Yorkshire touring specialists Spa Cycles have branched out from bikes, and their kit range now includes a trio of leather saddles aimed at touring and long-distance cyclists. Though they make no mention of it, these are clearly aimed at the long-established leader in the leather saddle world – Brooks.
The Nidd is named after a Yorkshire river – yep, we had to look it up – and is Spa’s answer to Brooks’ venerable B17. They have a similar shape, rivets in the same place, saddle bag loops and three holes on the top. The frame and rails are chrome plated chromoly.
There’s no getting away from the fact that this is a firm saddle, and it is going to take a while to wear in, but if you look after it – proofing it occasionally – it should take forever to wear out.

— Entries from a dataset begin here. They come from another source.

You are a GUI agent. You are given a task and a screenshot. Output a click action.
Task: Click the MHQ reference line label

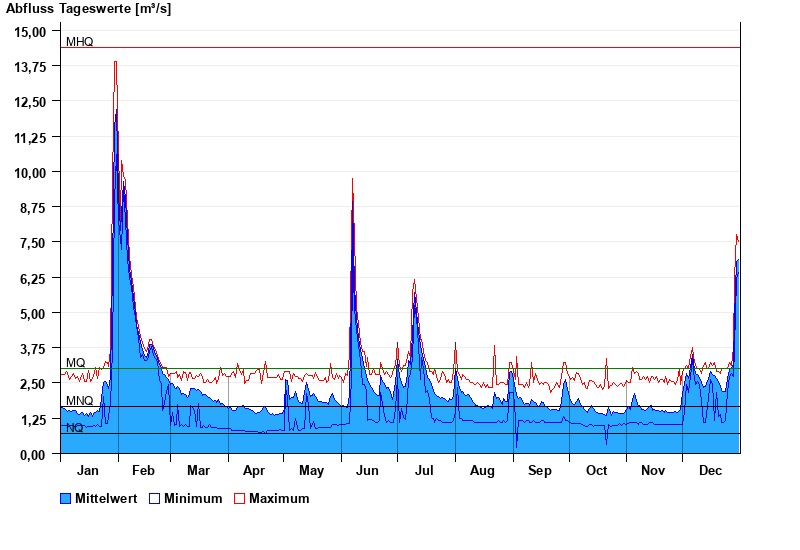pyautogui.click(x=79, y=42)
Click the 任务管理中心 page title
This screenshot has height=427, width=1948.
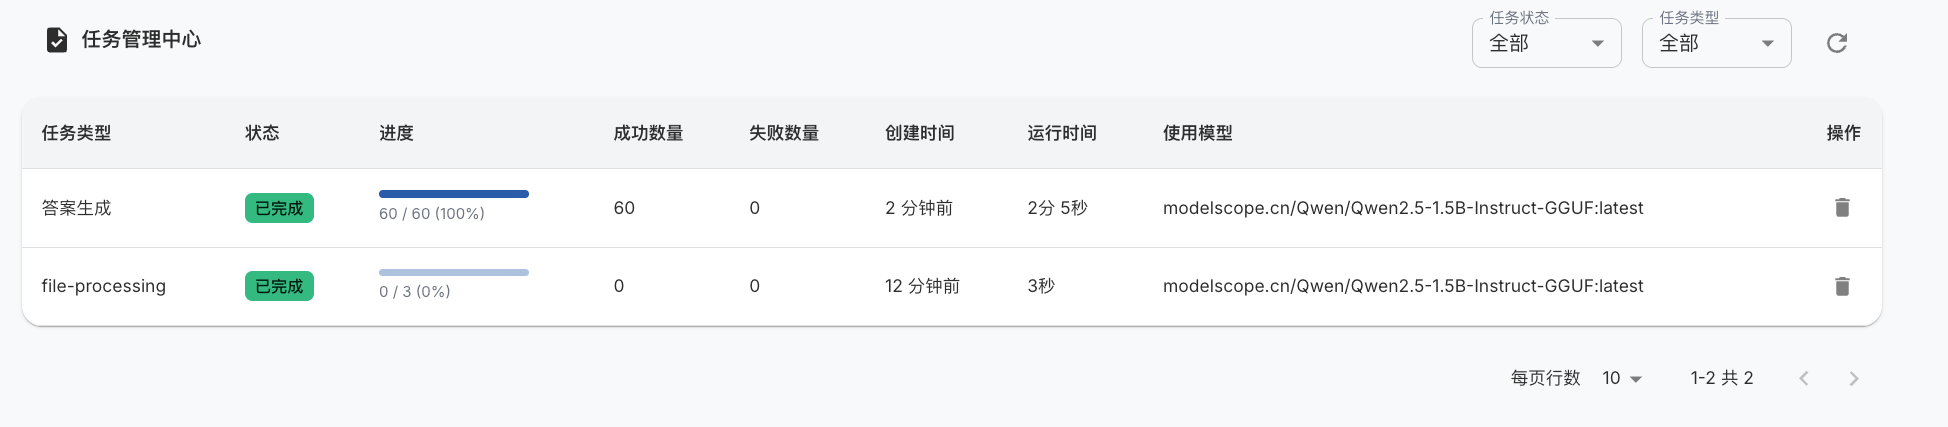[x=141, y=40]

The Australian cowhide is thicker than the leather Brooks uses, which makes it firmer still and slightly heavier. Ours weighed 601g, compared with around 540g for the Brooks. The 170mm width and 280mm length are also very Brooks like.
The construction doesn’t have Brooks’ artisan imperfections, and is uniform and first-rate. And, given the quirky language of the instructions, it has all the hallmarks of coming from the Far East not the English Midlands.
And while it is firm, we’d actually got in a few rides and a fair few miles before remembering we were actually testing it, which is a compliment for any saddle. You can adjust its tension using an Allen key (more convenient than Brooks’s spanner) and the side tension using laces; we didn’t need to. The chromoly rails also allow for an impressive amount of fore and aft adjustment.
If you want to strap a saddle bag to the Nidd’s metal loops, Spa just happen to have the nifty little Derwent bag in its range. And – surprise! – it’s half the price of Brooks’s Challenge tool bag.
Spa have delivered a product that genuinely challenges Brooks’ range. It might require a long breaking-in period and it’s certainly better with padded shorts rather than unpadded non-cycling wear, but this is a high quality, bargain priced product that – with some care – could outlast you. As with any leather saddle, try not to let it get wet (and if you do so, let it dry naturally), proof it periodically and ride, ride and ride some more.
Carbon has its place in cycling, but when it comes to saddles, steel and good old-fashioned leather have their place too. Who says trad’s dead?